Exercise instructions
Reproduce exactly, from the data that follows, the line with "Examinar temas (1892, 63)", the line with "De por vida (1119, 443)", and every line that lies between them.

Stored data
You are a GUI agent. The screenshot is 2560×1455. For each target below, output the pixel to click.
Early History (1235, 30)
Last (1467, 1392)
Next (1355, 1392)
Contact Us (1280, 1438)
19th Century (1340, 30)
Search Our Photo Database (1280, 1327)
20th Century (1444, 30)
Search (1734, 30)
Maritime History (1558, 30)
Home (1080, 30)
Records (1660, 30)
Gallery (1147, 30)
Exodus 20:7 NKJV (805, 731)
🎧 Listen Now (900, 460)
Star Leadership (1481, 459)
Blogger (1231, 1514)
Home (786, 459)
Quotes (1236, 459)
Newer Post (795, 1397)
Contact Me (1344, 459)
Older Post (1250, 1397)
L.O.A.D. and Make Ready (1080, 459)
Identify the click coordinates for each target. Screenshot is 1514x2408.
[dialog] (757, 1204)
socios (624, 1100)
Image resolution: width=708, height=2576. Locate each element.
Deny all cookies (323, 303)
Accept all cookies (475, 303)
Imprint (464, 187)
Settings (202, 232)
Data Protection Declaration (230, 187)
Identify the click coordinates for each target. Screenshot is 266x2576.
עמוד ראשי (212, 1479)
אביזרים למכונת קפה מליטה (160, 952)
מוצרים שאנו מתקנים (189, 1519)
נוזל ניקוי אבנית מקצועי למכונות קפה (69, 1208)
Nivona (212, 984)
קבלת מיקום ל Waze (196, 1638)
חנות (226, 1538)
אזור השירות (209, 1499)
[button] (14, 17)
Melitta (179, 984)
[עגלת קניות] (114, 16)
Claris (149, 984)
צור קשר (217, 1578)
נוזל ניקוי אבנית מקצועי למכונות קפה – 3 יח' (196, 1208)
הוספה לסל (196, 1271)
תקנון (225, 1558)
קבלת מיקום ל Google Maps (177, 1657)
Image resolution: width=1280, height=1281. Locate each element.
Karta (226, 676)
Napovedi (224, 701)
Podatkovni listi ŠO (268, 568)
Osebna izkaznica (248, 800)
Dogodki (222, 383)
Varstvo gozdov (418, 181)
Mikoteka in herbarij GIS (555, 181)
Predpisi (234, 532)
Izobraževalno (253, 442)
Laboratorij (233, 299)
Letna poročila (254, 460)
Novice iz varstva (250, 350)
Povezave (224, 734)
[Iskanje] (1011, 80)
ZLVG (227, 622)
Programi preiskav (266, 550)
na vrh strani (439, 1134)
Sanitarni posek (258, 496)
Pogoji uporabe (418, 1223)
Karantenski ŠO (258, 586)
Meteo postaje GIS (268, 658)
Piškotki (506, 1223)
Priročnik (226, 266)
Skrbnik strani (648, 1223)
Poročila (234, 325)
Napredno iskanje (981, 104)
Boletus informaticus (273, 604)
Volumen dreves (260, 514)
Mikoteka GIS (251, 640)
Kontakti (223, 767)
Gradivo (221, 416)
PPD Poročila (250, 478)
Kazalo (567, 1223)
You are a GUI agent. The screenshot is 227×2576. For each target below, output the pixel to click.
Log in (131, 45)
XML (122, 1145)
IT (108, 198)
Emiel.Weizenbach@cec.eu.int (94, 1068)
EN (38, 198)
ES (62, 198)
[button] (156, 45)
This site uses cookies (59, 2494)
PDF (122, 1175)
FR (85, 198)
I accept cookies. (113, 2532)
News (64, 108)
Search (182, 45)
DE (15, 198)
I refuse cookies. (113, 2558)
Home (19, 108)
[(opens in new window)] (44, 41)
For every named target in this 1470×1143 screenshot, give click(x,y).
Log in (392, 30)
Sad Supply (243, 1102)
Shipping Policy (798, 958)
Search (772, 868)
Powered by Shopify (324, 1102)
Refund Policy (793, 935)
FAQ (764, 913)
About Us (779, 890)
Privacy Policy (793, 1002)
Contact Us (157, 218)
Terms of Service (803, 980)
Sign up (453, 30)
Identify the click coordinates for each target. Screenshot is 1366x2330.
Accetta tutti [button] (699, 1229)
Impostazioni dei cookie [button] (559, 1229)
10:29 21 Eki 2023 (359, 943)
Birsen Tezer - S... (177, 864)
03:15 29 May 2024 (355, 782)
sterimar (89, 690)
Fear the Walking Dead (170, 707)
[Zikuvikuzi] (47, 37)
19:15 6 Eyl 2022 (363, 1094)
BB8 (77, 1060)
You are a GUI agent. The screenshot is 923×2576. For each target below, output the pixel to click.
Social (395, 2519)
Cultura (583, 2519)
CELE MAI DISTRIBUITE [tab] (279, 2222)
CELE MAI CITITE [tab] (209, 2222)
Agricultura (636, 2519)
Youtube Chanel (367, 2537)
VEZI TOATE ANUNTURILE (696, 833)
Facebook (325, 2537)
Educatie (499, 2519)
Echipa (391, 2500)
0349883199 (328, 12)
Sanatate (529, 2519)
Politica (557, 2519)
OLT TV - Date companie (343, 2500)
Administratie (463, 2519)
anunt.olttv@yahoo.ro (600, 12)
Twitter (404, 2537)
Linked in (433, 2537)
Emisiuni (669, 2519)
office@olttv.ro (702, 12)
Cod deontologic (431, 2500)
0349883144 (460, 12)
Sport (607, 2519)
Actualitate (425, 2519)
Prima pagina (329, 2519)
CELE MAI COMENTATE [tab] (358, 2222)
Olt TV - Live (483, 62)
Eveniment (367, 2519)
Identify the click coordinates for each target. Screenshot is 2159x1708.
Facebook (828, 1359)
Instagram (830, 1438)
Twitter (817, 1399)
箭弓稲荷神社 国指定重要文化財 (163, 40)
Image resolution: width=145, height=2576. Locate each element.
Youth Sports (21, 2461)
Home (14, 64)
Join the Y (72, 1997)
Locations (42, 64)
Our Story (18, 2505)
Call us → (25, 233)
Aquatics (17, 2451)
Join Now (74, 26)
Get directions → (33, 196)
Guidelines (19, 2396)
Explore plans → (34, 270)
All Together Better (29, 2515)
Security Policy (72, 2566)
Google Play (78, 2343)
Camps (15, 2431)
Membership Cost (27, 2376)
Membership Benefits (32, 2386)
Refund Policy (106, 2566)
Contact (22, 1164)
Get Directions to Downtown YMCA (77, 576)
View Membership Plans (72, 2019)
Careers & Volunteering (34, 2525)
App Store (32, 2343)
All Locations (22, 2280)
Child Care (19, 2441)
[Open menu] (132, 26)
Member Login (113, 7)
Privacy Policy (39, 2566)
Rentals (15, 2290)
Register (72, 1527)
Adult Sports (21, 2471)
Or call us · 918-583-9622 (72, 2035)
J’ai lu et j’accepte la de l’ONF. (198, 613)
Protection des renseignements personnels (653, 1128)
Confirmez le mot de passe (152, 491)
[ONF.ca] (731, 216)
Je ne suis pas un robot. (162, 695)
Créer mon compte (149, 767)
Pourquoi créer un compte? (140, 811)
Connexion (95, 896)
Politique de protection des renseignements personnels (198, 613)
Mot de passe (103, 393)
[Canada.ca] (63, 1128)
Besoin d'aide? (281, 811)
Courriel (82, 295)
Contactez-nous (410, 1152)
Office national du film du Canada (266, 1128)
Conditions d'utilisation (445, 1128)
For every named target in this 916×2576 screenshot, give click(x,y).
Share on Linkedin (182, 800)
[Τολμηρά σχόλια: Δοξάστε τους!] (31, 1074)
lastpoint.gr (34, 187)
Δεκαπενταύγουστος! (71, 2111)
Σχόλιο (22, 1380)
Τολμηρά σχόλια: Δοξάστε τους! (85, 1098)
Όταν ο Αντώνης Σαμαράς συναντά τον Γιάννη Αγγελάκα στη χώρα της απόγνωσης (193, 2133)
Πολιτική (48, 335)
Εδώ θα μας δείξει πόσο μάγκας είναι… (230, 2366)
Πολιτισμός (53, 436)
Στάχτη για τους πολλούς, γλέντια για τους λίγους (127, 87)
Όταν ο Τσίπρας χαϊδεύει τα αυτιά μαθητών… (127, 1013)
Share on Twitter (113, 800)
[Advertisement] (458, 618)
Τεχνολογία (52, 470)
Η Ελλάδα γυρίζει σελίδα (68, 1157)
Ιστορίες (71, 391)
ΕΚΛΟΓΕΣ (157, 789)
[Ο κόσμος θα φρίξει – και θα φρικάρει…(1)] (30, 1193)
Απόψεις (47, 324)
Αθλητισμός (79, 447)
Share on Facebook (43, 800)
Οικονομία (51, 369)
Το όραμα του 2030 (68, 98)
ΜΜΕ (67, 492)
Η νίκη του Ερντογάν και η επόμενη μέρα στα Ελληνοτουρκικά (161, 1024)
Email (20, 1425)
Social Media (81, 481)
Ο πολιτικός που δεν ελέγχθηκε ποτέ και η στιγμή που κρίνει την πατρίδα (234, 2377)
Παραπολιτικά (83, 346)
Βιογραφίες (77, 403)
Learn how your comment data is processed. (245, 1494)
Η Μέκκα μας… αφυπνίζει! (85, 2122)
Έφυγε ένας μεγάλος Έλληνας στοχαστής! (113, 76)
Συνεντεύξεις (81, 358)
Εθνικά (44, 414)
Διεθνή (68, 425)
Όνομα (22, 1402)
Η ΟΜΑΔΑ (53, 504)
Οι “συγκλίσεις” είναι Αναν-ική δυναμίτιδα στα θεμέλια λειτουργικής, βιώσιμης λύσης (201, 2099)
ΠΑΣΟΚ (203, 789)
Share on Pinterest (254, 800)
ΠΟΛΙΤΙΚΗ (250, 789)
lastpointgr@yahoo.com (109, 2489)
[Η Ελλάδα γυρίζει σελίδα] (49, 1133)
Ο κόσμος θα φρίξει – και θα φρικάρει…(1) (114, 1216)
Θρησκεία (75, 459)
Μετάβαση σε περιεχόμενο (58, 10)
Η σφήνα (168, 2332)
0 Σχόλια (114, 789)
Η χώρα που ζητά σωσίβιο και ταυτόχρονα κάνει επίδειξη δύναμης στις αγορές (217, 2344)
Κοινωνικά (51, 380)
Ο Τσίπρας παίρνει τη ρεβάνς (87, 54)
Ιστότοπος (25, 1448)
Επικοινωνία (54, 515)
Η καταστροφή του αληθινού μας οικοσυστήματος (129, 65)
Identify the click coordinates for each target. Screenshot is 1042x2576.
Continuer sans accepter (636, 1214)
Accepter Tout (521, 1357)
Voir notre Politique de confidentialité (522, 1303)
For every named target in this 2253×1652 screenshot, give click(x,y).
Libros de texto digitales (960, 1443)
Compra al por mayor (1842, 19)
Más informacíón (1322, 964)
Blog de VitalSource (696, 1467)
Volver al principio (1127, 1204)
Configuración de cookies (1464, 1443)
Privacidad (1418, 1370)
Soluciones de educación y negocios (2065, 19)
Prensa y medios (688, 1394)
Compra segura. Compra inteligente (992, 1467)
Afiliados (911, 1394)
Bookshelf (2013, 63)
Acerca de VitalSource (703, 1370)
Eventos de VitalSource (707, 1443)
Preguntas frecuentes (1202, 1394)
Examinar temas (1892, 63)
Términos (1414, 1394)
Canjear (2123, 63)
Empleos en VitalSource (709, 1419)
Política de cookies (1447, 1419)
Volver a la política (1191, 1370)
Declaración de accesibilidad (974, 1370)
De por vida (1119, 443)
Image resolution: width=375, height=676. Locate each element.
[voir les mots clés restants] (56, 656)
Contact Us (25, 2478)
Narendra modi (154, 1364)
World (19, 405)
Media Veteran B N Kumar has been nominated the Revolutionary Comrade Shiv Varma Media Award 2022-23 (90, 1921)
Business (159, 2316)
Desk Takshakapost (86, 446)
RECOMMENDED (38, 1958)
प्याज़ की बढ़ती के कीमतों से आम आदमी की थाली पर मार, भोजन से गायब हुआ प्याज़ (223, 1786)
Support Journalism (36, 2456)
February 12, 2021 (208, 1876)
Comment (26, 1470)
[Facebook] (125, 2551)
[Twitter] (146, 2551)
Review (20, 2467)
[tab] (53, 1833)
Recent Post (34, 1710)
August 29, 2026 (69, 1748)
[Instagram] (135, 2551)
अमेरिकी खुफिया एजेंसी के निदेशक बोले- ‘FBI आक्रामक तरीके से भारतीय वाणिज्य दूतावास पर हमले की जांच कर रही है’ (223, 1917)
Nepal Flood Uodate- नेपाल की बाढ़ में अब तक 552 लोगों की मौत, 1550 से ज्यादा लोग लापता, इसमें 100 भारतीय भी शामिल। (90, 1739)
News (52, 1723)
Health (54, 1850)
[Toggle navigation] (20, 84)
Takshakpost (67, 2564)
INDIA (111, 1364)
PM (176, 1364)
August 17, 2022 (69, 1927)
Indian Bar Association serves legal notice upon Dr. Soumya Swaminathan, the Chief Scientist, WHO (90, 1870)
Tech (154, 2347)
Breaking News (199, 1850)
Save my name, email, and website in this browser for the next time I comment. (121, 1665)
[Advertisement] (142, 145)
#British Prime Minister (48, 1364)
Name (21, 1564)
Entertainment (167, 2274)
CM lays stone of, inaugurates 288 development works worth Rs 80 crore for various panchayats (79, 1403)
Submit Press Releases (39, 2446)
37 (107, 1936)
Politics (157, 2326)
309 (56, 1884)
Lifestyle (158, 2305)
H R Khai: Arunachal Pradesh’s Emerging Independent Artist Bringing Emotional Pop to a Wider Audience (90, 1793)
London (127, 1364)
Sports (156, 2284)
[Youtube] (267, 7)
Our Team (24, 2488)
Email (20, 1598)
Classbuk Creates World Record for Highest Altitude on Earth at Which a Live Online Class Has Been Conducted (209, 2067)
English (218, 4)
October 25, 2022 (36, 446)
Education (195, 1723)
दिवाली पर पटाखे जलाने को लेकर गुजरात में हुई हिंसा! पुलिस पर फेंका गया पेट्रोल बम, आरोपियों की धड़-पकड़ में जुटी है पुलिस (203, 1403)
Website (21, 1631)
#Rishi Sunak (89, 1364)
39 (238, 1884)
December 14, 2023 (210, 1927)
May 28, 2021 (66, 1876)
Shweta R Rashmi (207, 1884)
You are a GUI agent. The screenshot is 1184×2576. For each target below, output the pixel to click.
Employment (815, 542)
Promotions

Finished task
Examinar temas (1892, 63)
Términos (1414, 1394)
Canjear (2123, 63)
Empleos en VitalSource (709, 1419)
Política de cookies (1447, 1419)
Volver a la política (1191, 1370)
Declaración de accesibilidad (974, 1370)
De por vida (1119, 443)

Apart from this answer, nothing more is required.